For the second year in a row, the U.S. Environmental Protection Agency has identified the University of California, Santa Cruz, as the sixth-largest campus purchaser of "green power" in the country.
"This ranking underscores UCSC's commitment to reducing our carbon footprint," said UCSC Chancellor George R. Blumenthal. "We're leading the way and helping to build the market for renewable electricity so others will follow."
Blumenthal, hailing the recent release of UCSC's 2007 Campus Sustainability Assessment, said he wants UCSC to be a leader in sustainability and "green" initiatives.
The EPA rankings are available online.
UCSC's leadership as a consumer of renewable power was made possible by students who voted in May 2006 to pay a tuition increase of $3 per quarter to fund the purchase of clean, sustainable energy in the form of renewable energy certificates (RECs). As a result of that student initiative, UCSC buys enough RECs to offset 100 percent of the electricity that powers the campus.
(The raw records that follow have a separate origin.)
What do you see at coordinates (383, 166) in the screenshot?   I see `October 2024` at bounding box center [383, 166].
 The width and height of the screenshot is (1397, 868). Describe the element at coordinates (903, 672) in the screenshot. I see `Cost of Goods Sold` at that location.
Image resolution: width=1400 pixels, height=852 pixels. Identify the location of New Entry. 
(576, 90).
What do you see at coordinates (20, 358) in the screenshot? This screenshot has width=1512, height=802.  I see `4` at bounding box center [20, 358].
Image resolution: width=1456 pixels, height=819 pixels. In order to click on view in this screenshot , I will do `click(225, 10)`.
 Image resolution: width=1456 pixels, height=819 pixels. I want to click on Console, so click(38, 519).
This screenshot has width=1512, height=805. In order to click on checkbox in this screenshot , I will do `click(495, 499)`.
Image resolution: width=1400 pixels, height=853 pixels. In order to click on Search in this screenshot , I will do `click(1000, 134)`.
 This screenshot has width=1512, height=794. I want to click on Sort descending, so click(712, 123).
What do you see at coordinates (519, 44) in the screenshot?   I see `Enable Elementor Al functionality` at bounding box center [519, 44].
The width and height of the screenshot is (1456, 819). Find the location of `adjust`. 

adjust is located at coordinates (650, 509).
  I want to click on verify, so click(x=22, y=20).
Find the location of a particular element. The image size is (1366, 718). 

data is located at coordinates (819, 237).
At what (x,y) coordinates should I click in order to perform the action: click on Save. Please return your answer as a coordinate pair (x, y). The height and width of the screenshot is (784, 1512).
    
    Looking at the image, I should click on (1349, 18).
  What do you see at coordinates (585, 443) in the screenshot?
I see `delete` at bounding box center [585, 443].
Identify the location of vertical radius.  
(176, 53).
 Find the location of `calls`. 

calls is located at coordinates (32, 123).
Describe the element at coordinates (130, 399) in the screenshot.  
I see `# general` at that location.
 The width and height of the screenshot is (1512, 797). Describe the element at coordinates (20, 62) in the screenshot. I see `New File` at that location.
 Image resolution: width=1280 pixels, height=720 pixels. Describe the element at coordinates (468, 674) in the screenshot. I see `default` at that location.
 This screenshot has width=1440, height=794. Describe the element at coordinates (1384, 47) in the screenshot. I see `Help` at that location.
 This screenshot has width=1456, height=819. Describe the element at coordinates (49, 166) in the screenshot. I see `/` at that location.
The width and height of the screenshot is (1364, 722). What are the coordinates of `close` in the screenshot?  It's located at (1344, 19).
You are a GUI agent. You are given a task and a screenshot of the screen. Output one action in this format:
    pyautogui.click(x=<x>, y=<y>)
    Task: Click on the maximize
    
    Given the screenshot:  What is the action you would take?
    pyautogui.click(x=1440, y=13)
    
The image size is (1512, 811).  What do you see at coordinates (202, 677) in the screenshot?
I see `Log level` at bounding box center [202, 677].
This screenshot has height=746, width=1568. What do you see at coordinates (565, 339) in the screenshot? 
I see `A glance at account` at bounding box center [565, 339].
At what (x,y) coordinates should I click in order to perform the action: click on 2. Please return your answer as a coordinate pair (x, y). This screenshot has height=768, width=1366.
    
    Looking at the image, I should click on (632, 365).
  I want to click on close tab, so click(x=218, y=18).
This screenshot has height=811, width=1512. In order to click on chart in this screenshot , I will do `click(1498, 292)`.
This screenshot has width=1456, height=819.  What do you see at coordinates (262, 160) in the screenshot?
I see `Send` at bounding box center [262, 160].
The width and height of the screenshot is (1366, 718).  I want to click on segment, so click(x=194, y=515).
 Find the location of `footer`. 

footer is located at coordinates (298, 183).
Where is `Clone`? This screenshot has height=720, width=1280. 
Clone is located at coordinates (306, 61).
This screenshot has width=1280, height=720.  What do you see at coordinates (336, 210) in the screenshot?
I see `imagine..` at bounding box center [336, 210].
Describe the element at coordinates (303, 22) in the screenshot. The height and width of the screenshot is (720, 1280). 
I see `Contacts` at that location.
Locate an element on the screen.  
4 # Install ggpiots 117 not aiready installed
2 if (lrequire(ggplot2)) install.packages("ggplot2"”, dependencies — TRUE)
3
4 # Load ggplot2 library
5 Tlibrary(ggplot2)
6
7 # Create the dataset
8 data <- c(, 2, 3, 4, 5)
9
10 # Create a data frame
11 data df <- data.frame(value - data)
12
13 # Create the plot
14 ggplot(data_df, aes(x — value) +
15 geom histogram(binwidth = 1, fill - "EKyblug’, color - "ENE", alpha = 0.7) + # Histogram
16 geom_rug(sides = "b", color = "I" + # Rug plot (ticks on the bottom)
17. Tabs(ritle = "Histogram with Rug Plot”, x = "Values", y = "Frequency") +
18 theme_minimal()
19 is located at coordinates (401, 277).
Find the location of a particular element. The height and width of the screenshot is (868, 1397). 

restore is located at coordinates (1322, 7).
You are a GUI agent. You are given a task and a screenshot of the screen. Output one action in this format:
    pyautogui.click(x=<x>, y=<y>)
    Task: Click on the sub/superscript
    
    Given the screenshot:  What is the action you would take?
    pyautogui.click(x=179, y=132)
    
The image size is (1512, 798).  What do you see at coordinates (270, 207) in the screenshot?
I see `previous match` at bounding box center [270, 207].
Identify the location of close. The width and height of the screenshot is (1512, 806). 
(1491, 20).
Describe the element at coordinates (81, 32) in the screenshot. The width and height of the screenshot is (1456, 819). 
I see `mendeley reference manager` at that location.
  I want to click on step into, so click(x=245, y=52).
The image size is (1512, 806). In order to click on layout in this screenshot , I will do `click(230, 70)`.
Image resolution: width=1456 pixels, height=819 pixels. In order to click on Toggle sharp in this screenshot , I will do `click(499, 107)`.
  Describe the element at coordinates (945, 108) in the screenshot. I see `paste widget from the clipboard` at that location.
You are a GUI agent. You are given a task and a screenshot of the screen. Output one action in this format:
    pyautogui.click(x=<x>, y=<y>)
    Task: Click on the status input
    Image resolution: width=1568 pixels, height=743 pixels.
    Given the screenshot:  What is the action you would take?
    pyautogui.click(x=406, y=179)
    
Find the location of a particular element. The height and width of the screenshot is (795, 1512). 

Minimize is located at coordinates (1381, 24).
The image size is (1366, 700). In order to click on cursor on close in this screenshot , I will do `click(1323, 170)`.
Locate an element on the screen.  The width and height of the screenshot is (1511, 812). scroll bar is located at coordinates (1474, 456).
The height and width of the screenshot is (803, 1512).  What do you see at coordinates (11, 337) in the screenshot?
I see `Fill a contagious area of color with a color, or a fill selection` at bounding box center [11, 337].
UCSC contracts with Sterling Planet to purchase RECs generated by wind, solar, geothermal, hydropower, biomass, and landfill gas. Green power produces less carbon dioxide (a greenhouse gas linked to global climate change) than conventional sources of electricity, which include coal-fired power plants.
According to the EPA's listing of 2007-08 College & University Green Power Champions, UCSC purchased 57 million kilowatt hours (kWh) of green energy in the form of RECs during the 2007-08 academic year. To participate in the challenge, schools must buy at least 10 million kilowatt-hours of green power.
The campus is also working to reduce overall demand by retrofitting equipment, adopting energy-efficient building designs, and developing on-site sources of renewable power, said Ilse Kolbus, director of the UCSC Physical Plant.